On Mon, Jul 25, 2016 at 11:05 AM Luck, Tony <tony.luck@xxxxxxxxx> wrote:
>
> On Mon, Jul 25, 2016 at 11:31:24AM -0500, Nilay Vaish wrote:
> > I was thinking more about this software caching of CLOSids. How
> > likely do you think these CLOSids would be found cached? I think the
> > software cache would be very infrequently accessed, so it seems you
> > are likely to miss these in all levels of cache hierarchy and more
> > likely to have to fetch these from the main memory, which itself might
> > cost ~250 cycles.
>
> We need to avoid reading the PQR_ASSOC MSR (which would cost far
> more than 250 cycles). Life is complicated here because this
> MSR contains the CLOSID in the upper half, and the RMID (owned
> by the perf code to measure cache occupancy and memory bandwidth)
> in the lower half.


On my Haswell machine, writing PQR_ASSOC_MSR takes about 380 cycles.

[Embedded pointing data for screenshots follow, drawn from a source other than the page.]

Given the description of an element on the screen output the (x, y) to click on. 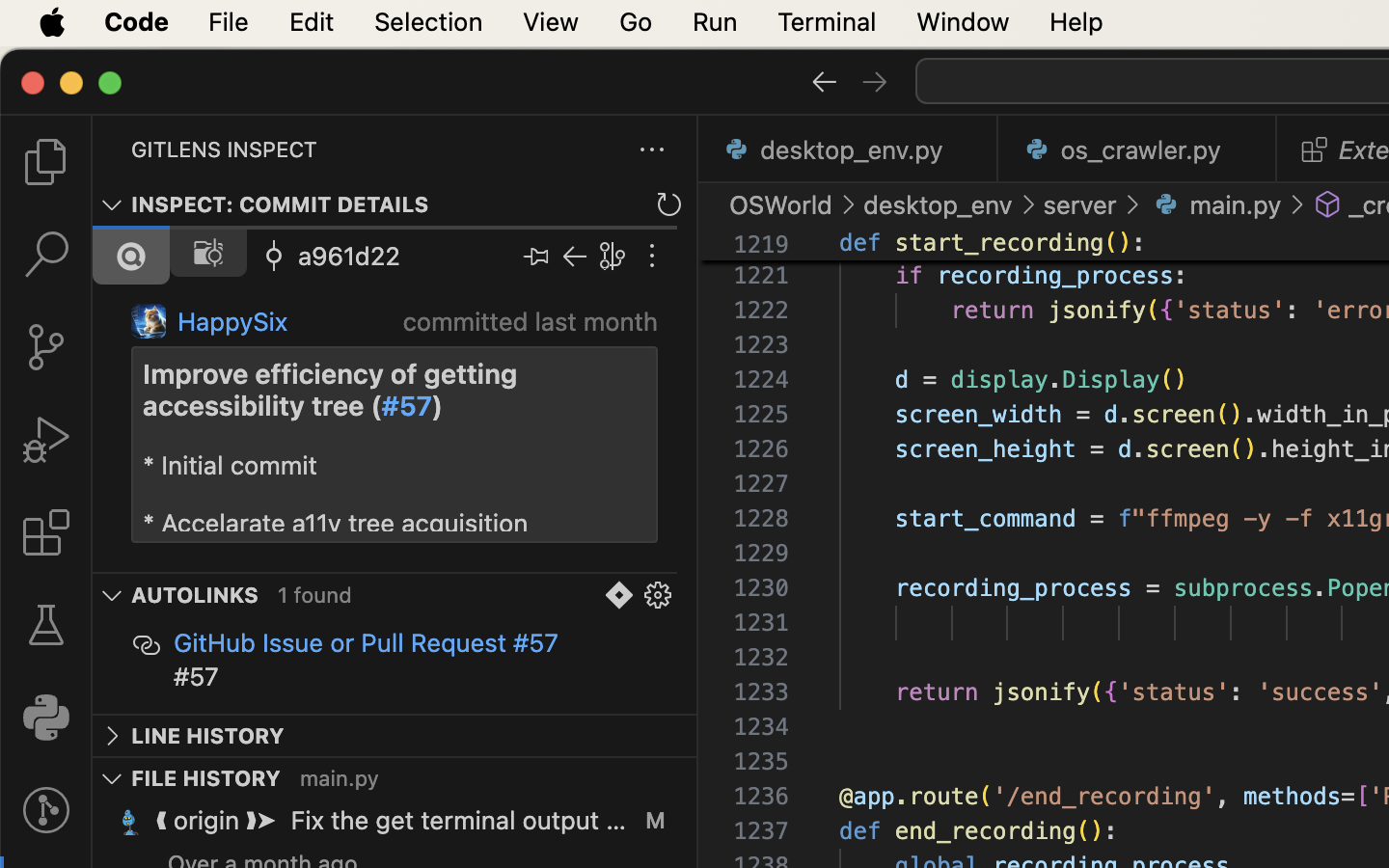
last month Element type: AXStaticText (595, 321)
 Element type: AXStaticText (651, 256)
 Element type: AXStaticText (657, 595)
 Element type: AXStaticText (1327, 204)
Given the description of an element on the screen output the (x, y) to click on. 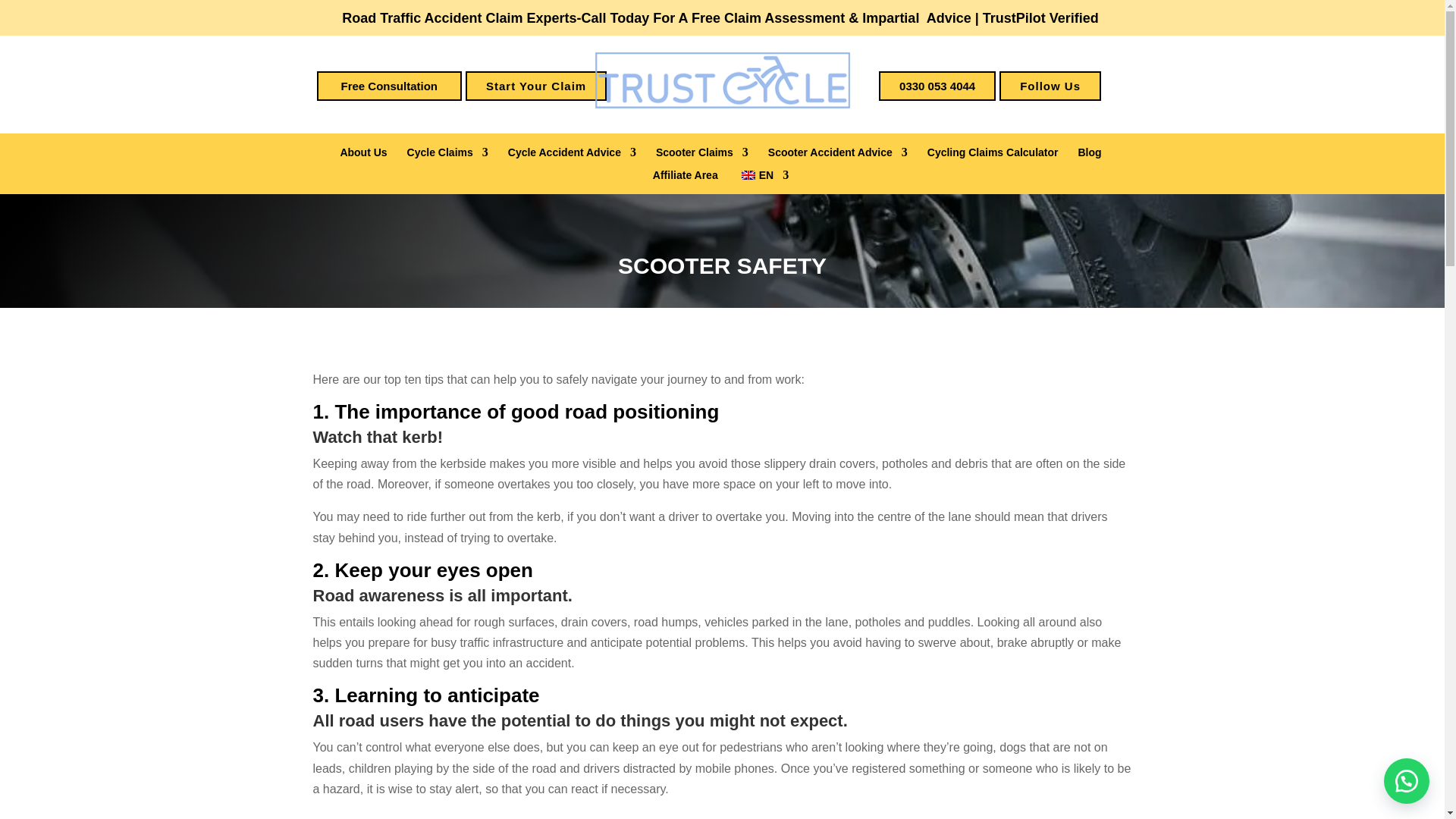
Affiliate Area (684, 177)
Scooter Accident Advice (837, 155)
Cycle Claims (447, 155)
Cycling Claims Calculator (992, 155)
Start Your Claim (536, 85)
Blog (1088, 155)
Follow Us (1049, 85)
Free Consultation (390, 85)
Scooter Claims (702, 155)
Cycle Accident Advice (572, 155)
Given the description of an element on the screen output the (x, y) to click on. 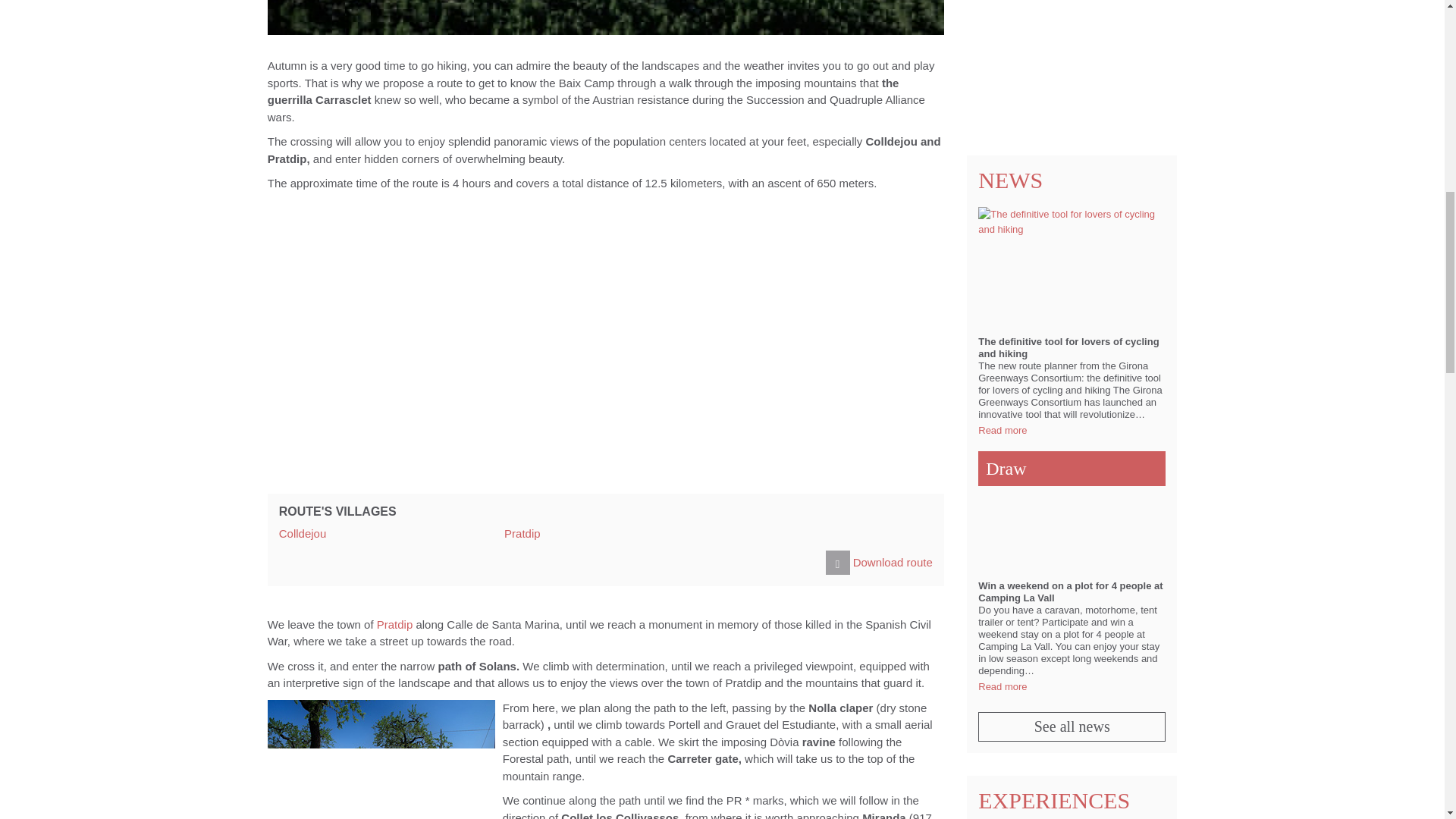
Pratdip (521, 533)
Pratdip (395, 624)
Download route (879, 562)
Colldejou (302, 533)
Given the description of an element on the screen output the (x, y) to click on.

As Tony said, CQM/CMT writes to the same register, and it does it
twice (once to delete the old event, once to add the new one).

So, if a CQM/CMT or MBM is used with CAT, there will be 3 writes to
PQR_ASSOC_MSR per context switch and it's quite likely that the
software cache's cache line will be there for the 2 last writes.